There is a universal need to reach vitamin D sufficiency in order to avoid the deleterious effects related to insufficiency or deficiency depending on the threshold chosen. Vitamin D3 can be obtained from the diet and by endogenous synthesis in the skin via the action of UVB radiation (290–315 nm), which converts 7-dehydrocholesterol to vitamin D3. Vitamin D2 is obtained only from the diet; it is naturally present in fungi (that is, wild mushrooms or UVB-treated cultivated mushrooms, yeasts). There are relatively few dietary sources of vitamin D3, the richest being oily fish and egg yolks. Other sources include meat/meat products and fortified foods, such as fat spreads, some breakfast cereals, some dairy products (especially yogurts) and vitamin D-fortified dairy alternatives. In this context, it is therefore fundamental to know the amount of vitamin D intake (that is, present in foods) to inform public health policies [21,22,23]. Nuti et al. [24] presented the results of a survey aimed to validate a specific frequency food questionnaire created to rapidly evaluate dietary vitamin D intake in Italian people. The data derived from this type of questionnaires were compared with the results derived in the same population sample from a 14-day frequency food diary. Both approaches demonstrated a remarkably low vitamin D intake, confirming that the vitamin D intake is very low in Italy and may contribute to hypovitaminosis.

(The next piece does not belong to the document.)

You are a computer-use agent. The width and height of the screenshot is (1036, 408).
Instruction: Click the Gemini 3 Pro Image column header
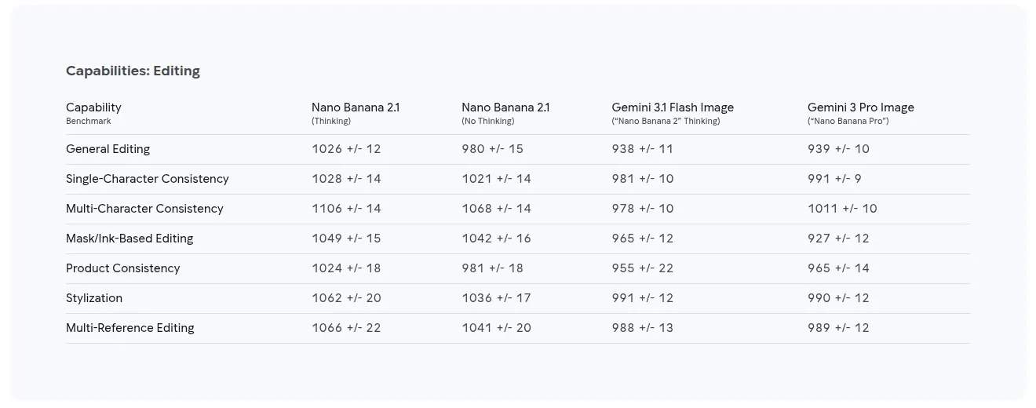click(x=861, y=113)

Osteomalacia is the ominous consequence of long-standing vitamin D deficiency; it is an underdiagnosed disease. An exact or even an approximate prevalence of osteomalacia caused by vitamin D deficiency in the world is difficult to define because the condition is asymptomatic in most cases, especially in the elderly, or remains underrecognized in many cases [25]. There is a need for simple biochemical tests to assign the diagnosis without using invasive approaches. Al-Daghri and coworkers [26] attempted to make a diagnosis of biochemical osteomalacia combining measurement of four serum markers of hypomineralization, namely low 25 hydroxyvitamin D (25OHD < 30 nmol/L), high alkaline phosphatase, low calcium and/or inorganic phosphorous. They found that the overall prevalence of biochemical osteomalacia was 10.0% and was significantly higher in girls than boys. If further studies with the referent gold standard of histological evaluation confirm these results, there is no doubt that this biochemical approach can represent an easy-to-use tool to diagnose the disease.

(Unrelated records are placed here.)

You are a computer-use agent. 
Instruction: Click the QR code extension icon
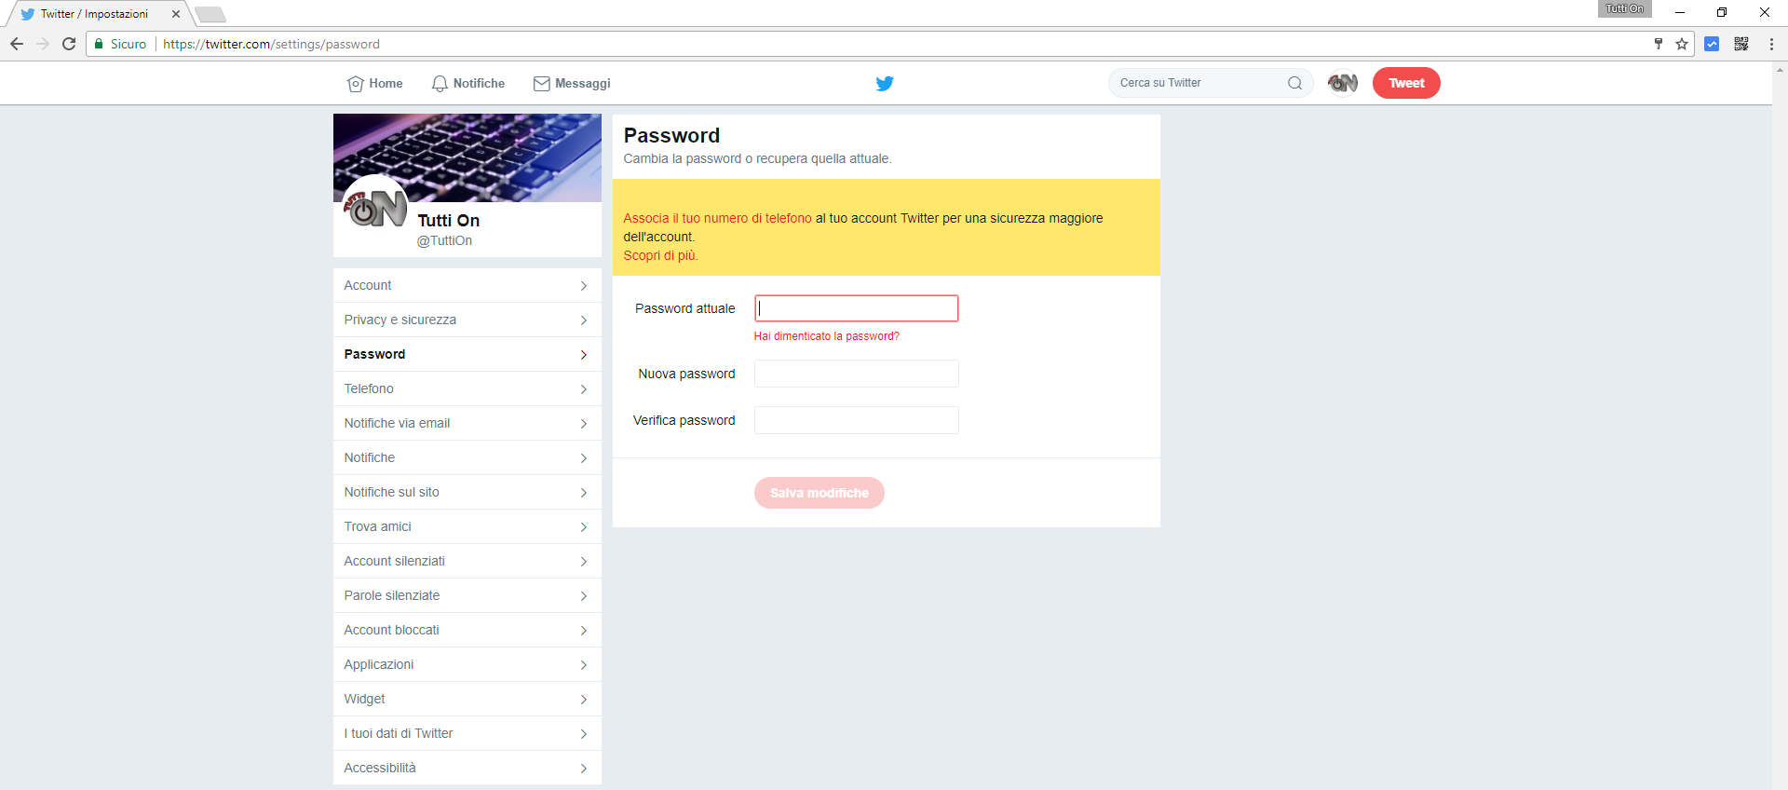[1741, 44]
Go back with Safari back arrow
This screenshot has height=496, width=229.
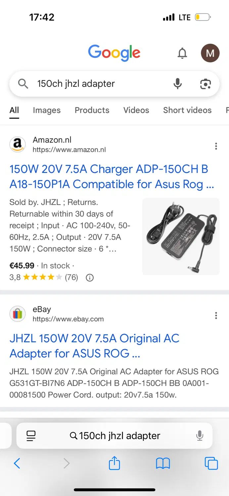17,464
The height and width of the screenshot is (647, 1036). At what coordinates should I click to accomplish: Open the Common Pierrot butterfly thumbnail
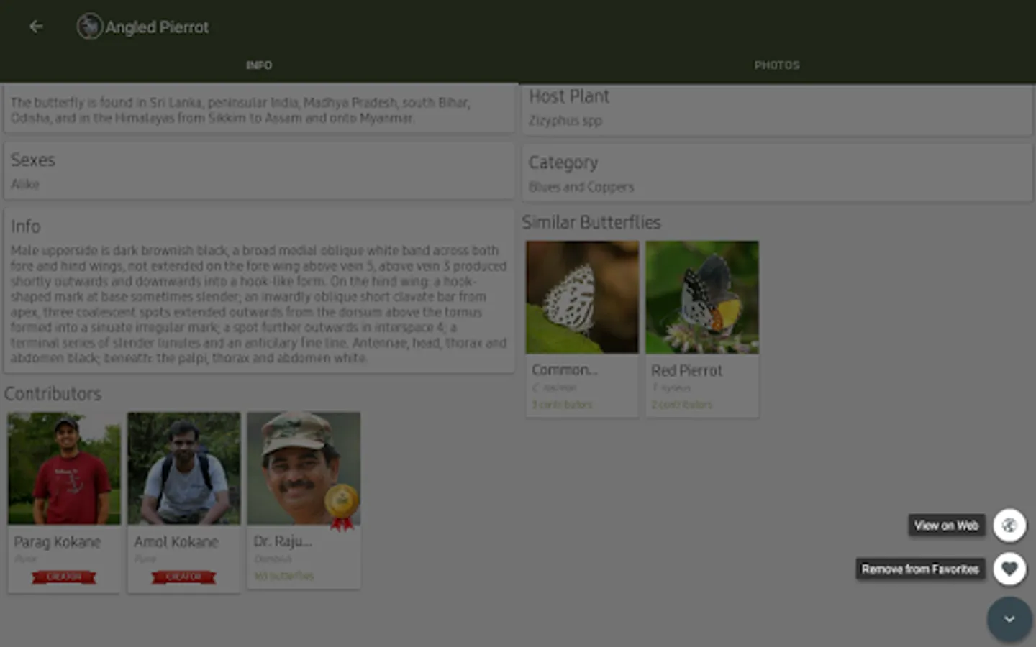(x=582, y=297)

Finally, the position statement of the Italian Society for Osteoporosis, Mineral Metabolism and Bone Diseases (SIOMMMS) [27] extensively addressed a number of issues (such as the definition of the vitamin D status; the opportunity of performing the biochemical assessment of serum 25(OH)D levels in the general population and in subjects at risk of hypovitaminosis D; how and whether to supplement vitamin D in subjects with hypovitaminosis D or candidates for pharmacological treatment with bone active agents; the safety of vitamin D). This represents a useful guidance for physicians in their daily clinical practice. Indeed, the Grading of Recommendations, Assessment, Development, and Evaluation (GRADE) system has been adopted. According to GRADE, evidence was revised based on five dimensions (risk of bias, imprecision, inconsistency, indirectness, publication bias) and categorized into four quality levels (high, moderate, low, or very low), while recommendations were classified as strong (“recommendations”) or weak (“suggestions”) on the basis of the quality of supporting evidence and level of agreement between the panel members.

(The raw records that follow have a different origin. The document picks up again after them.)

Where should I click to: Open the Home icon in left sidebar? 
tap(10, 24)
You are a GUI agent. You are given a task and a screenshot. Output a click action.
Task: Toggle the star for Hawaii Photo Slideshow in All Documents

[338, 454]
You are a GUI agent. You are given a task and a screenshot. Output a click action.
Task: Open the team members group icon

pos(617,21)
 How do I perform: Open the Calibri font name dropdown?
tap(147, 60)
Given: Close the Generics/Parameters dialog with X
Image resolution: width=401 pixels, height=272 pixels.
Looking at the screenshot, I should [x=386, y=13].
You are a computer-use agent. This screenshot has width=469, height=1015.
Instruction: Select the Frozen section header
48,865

In conclusion, these papers add important information to the ongoing debate surrounding vitamin D. However, independently of the different points of view, the most important message coming from this Special Issue on the effect of vitamin D on metabolic bone disease and chronic diseases resides in the importance of recognising vitamin D insufficiency and deficiency and in the unquestionable need of treating patients with these two conditions.

Conflicts of Interest

The authors declare no conflict of interest.